AT&T Inc plans to pay US$48.5 billion to buy DirecTV Group, in the latest sign that the wireless industry and the US television market are set to converge as customers consume more video on their mobile devices.
The deal, announced on Sunday, highlights AT&T’s pressing need for fresh avenues of growth beyond the maturing US cellular business, which has become increasingly competitive.
Consumer advocates are already putting pressure on US regulators to reject the deal.
Photo: Reuters
“You can’t justify AT&T buying DirecTV by pointing at Comcast’s grab for Time Warner, because neither one is a good deal for consumers,” said Delara Derakhshani, policy counsel for the Consumers Union, the advocacy arm of Consumer Reports.
The combination with DirecTV, the No. 1 US satellite TV provider with 20 million customers, would beef up Dallas-based AT&T’s packages of cellular, broadband, TV and fixed-line phone services.

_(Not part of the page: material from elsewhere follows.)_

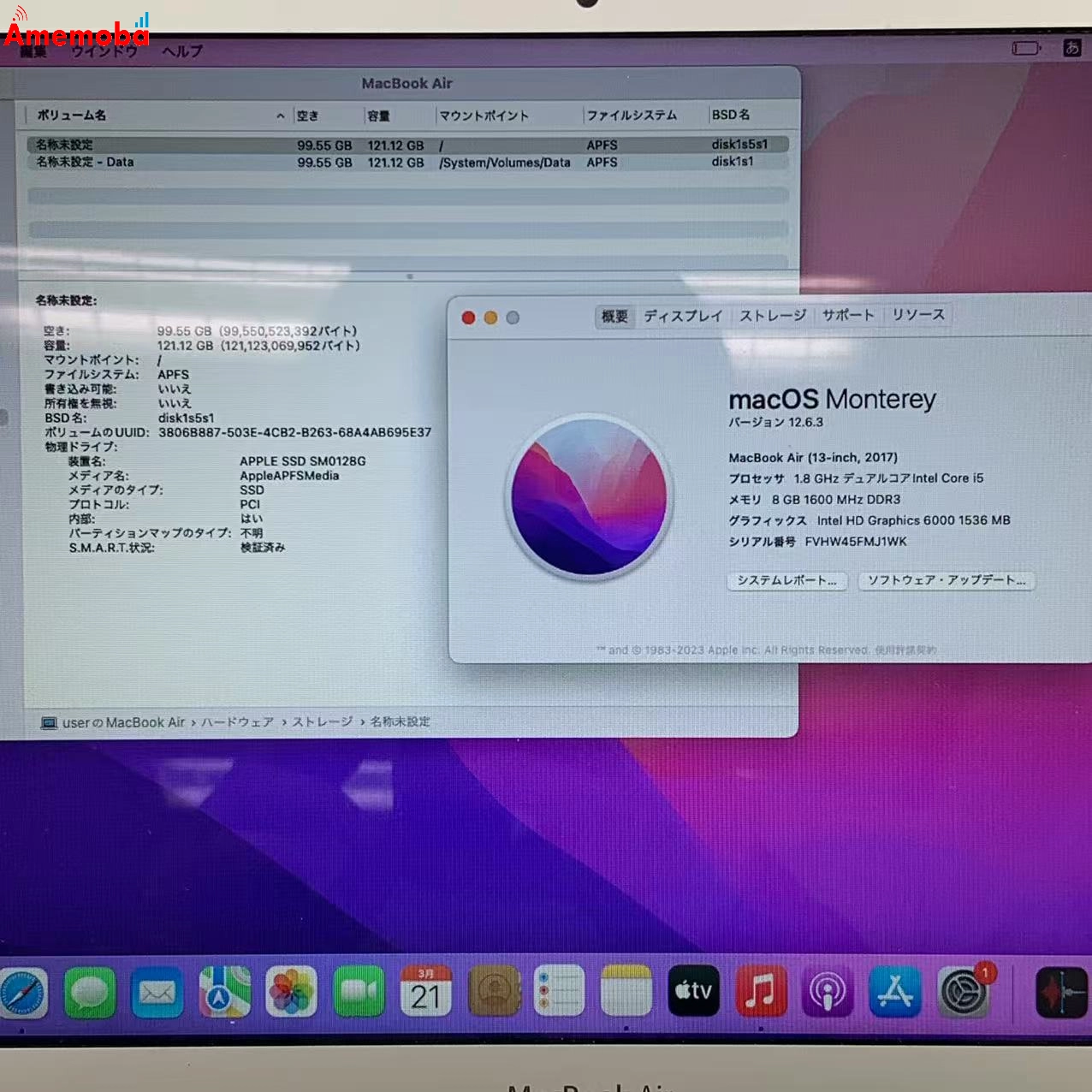Open the Mail app icon
The image size is (1092, 1092).
pos(157,993)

For DirecTV, the deal would enable it to offer broadband Internet for the first time to its US customers, filling a gap that had made the company vulnerable to cable rivals, which can provide an Internet service through their networks.
“It gives us the parts to fulfill a vision we have had for a couple of years, that is, the opportunity and the ability to take premium content and deliver premium content over multiple points for the customer, whether it be through a smartphone, through a tablet, or television or laptop,” AT&T chief executive Randall Stephenson said during a conference call.

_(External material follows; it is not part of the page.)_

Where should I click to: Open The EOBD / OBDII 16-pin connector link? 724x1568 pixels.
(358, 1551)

Stephenson’s counterpart at DirecTV, Mike White, is to stay on to run the satellite television business, which is to remain based outside Los Angeles in El Segundo, California.
AT&T offers a video service known as U-Verse. Stephenson said during a conference call that the company would continue to offer it after the acquisition is completed. It expects the deal to close in about a year.

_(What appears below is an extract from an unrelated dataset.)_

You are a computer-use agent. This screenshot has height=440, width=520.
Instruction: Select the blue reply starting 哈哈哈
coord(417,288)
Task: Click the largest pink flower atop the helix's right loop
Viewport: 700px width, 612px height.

AT&T and DirecTV made their announcement just a few months after Comcast Corp offered US$45 billion for Time Warner Cable Inc, a transaction that would create the leading US cable and broadband Internet provider. The Comcast proposal is pursuing regulatory approval.
AT&T is offering US$95 per DirecTV share in a combination of stock and cash, a 10 percent premium over Friday’s closing price of US$86.18. It plans to finance the cash portion, US$28.50 per share, with funds on hand, asset sales and financing already lined up, it said.
The transaction has a total value of US$67.1 billion, including the assumption of DirecTV’s net debt.
To help its case with regulators, AT&T said it would sell its 8 percent stake in Carlos Slim’s America Movil, worth about US$5 billion. DirecTV has about 18 million customers throughout Latin America.
AT&T said it expected to be able to add 15 million broadband customers, mostly in rural areas, within four years of the deal closing, adding to its base of 11 million Internet customers.
The latest deal will immediately ratchet up the pressure on competitors. In particular, it raises questions about the No. 2 satellite TV operator, Dish Network, and what it might do. With 14 million subscribers, Dish trails DirecTV and has spent billions for wireless spectrum it has yet to use.